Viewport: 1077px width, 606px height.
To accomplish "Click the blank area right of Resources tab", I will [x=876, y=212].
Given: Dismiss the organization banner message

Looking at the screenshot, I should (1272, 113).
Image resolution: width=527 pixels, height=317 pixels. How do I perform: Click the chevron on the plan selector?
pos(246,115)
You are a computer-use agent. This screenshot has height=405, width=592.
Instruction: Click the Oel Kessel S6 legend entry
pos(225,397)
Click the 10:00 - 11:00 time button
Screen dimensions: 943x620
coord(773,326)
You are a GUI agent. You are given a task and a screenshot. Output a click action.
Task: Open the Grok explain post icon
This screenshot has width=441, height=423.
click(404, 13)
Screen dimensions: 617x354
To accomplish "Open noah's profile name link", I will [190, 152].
* * *
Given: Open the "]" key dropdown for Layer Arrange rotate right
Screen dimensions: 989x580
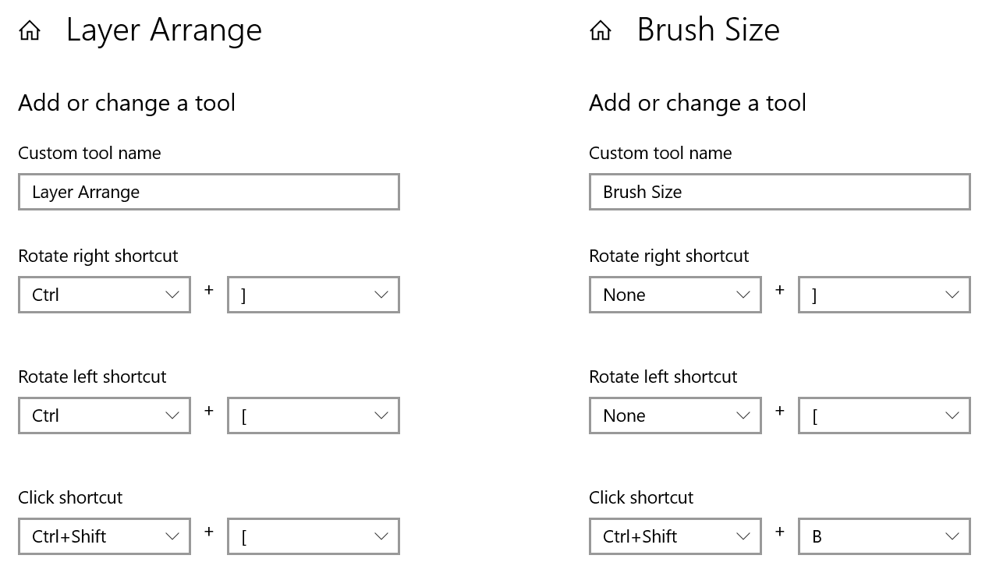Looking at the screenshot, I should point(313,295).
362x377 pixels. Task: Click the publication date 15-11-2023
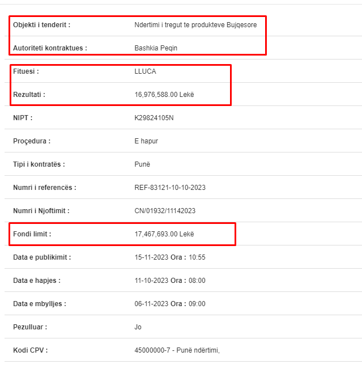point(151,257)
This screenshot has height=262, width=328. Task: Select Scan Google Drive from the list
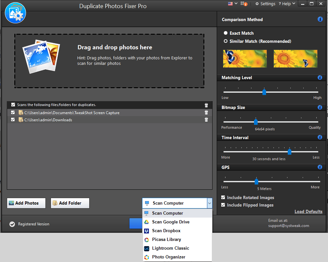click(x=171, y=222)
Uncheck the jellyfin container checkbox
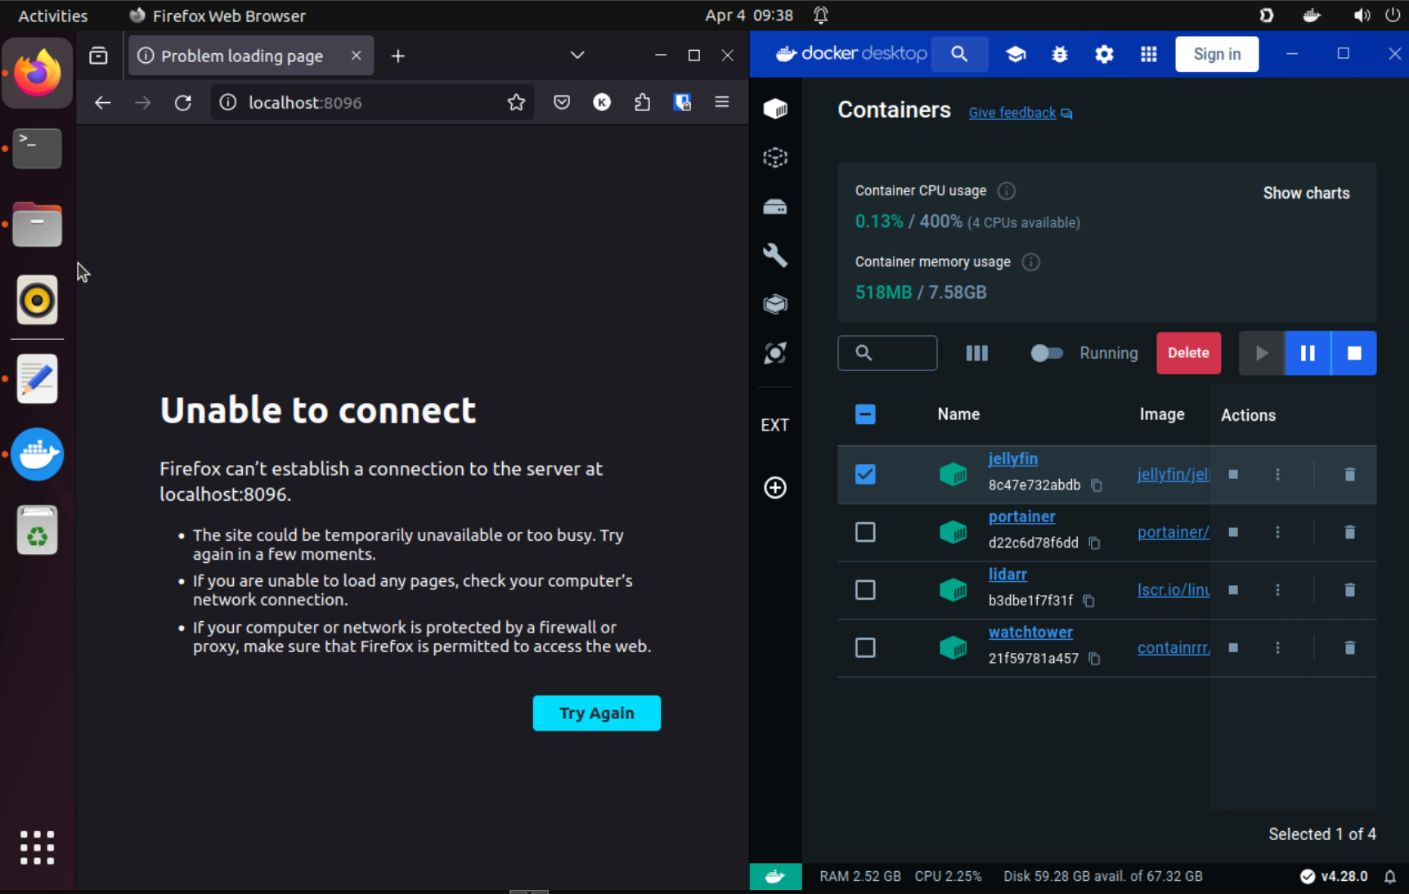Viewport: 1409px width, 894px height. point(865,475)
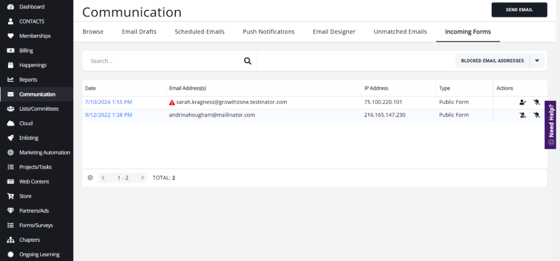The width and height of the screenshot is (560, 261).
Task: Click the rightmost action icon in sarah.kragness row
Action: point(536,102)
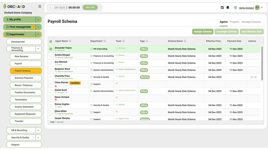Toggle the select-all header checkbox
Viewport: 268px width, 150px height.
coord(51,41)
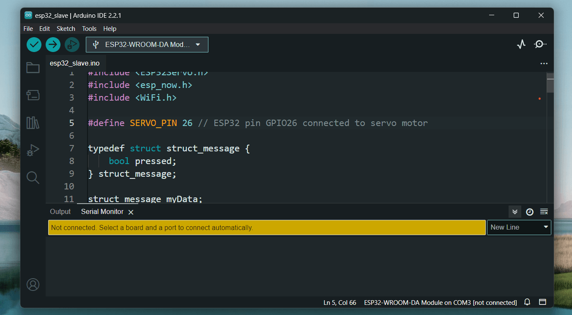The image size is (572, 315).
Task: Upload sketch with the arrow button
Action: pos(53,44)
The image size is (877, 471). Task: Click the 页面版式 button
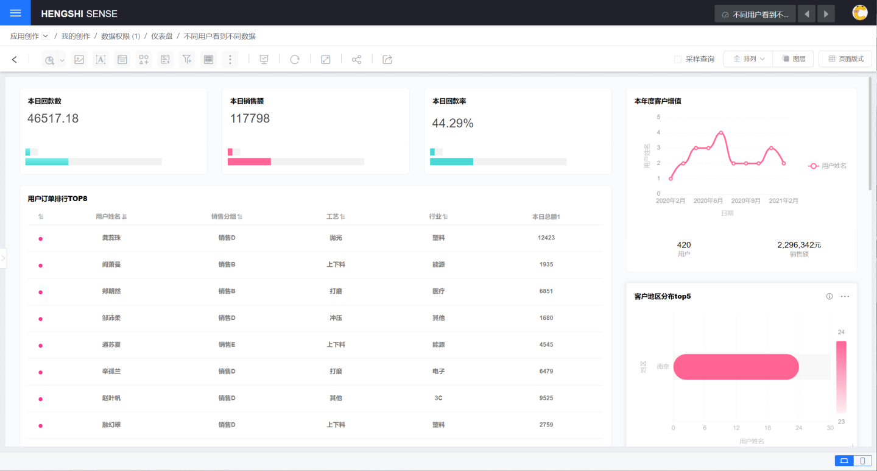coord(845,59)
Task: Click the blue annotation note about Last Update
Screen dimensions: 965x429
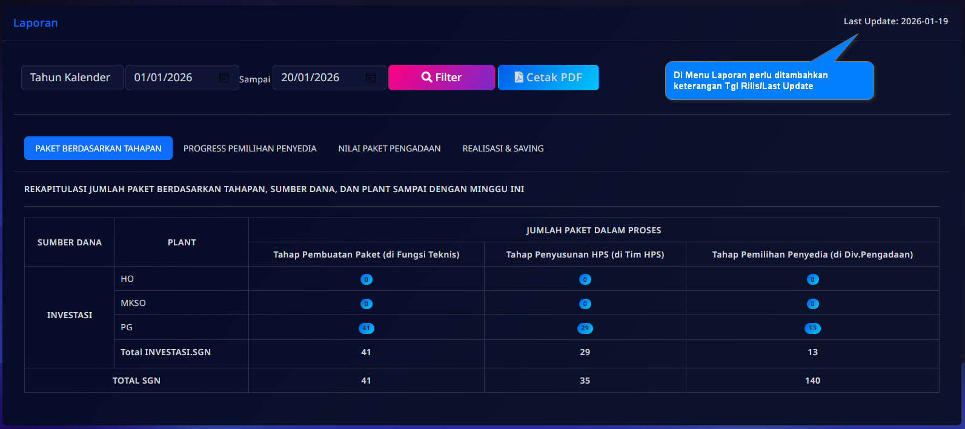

→ **Prompt**
From the data above, show each line that contains "will".

→ **Exercise solution**
To accomplish "Click the blank area right of Resources tab", I will [x=876, y=212].
To accomplish "Open noah's profile name link", I will [190, 152].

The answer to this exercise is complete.